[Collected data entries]
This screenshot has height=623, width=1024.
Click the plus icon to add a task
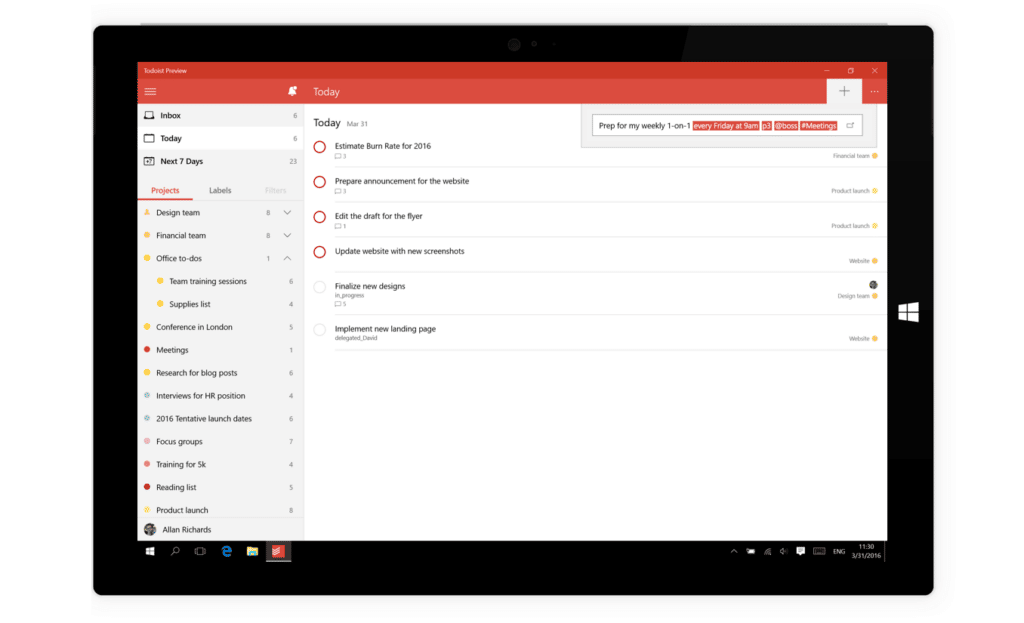point(844,91)
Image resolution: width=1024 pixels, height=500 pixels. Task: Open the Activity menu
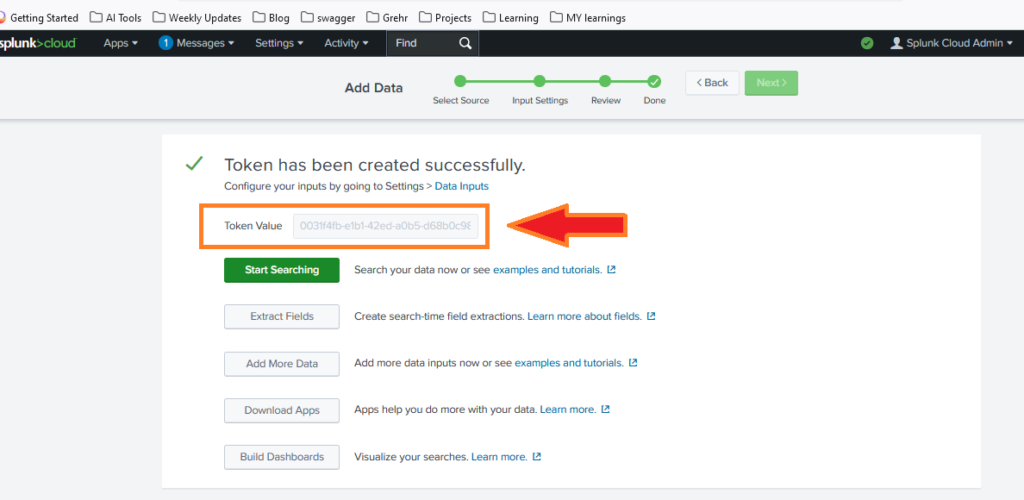pos(346,43)
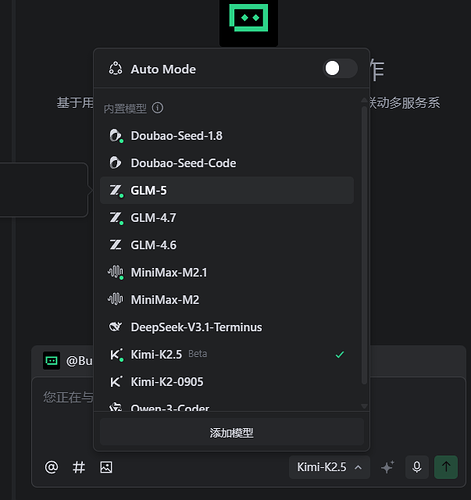Select MiniMax-M2.1 model entry

pos(227,272)
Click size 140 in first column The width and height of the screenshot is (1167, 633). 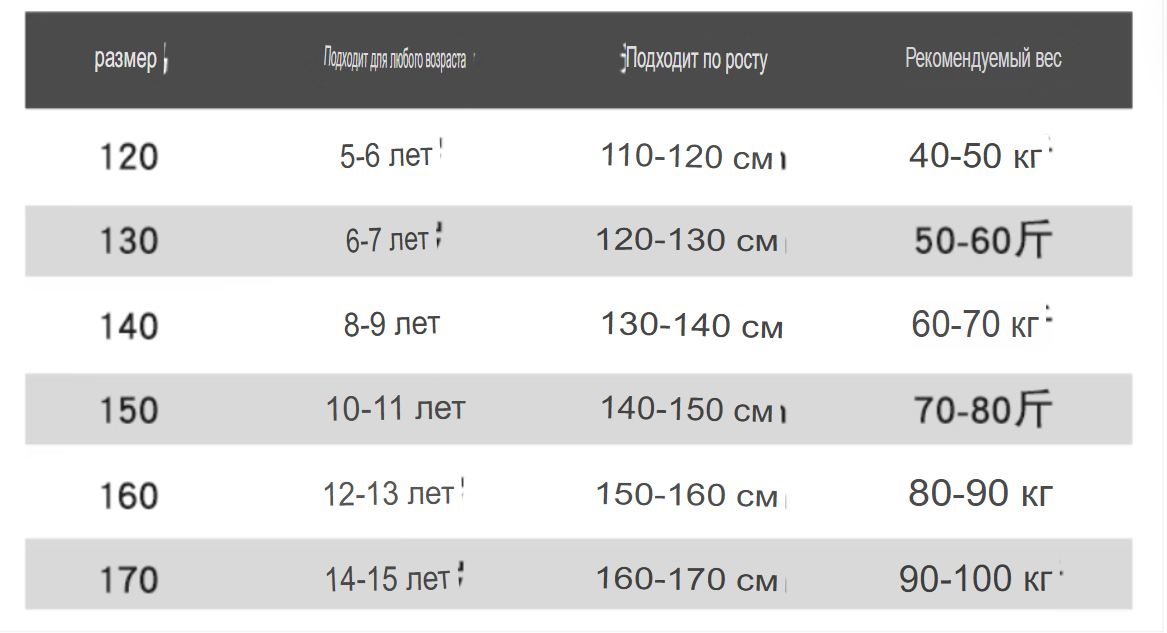pyautogui.click(x=129, y=327)
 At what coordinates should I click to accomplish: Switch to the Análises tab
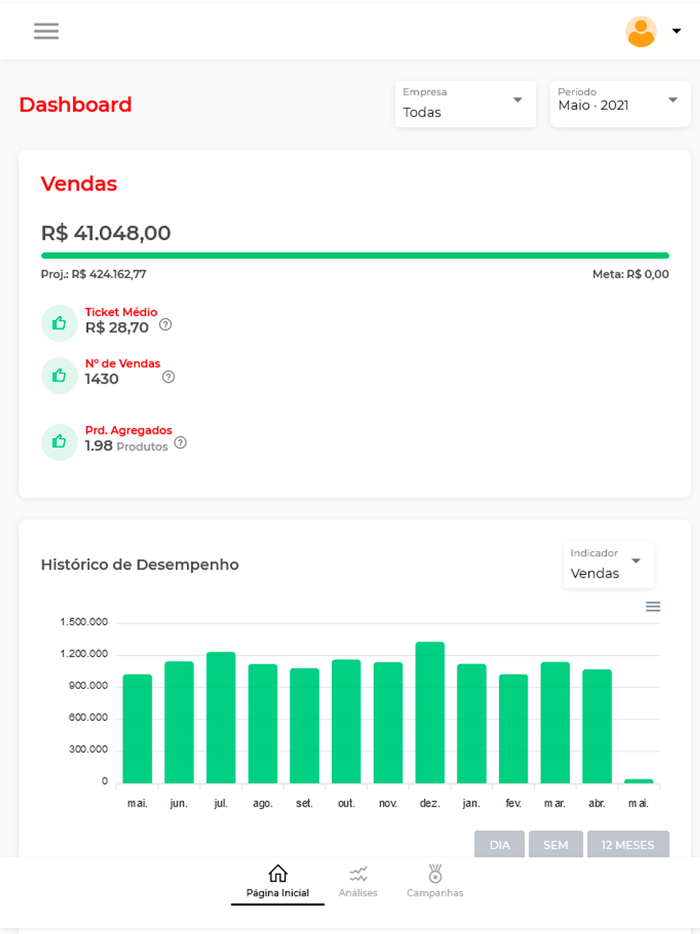pyautogui.click(x=358, y=882)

▶ Problem to solve:
Recast the material from the line containing "At what coordinates" through the end, inclusive, as a JSON list of strings with one string per line, omitting blank lines and leaving out the pictures.

▶ Exercise answer:
[
  " At what coordinates should I click to accomplish: Switch to the Análises tab",
  "pyautogui.click(x=358, y=882)"
]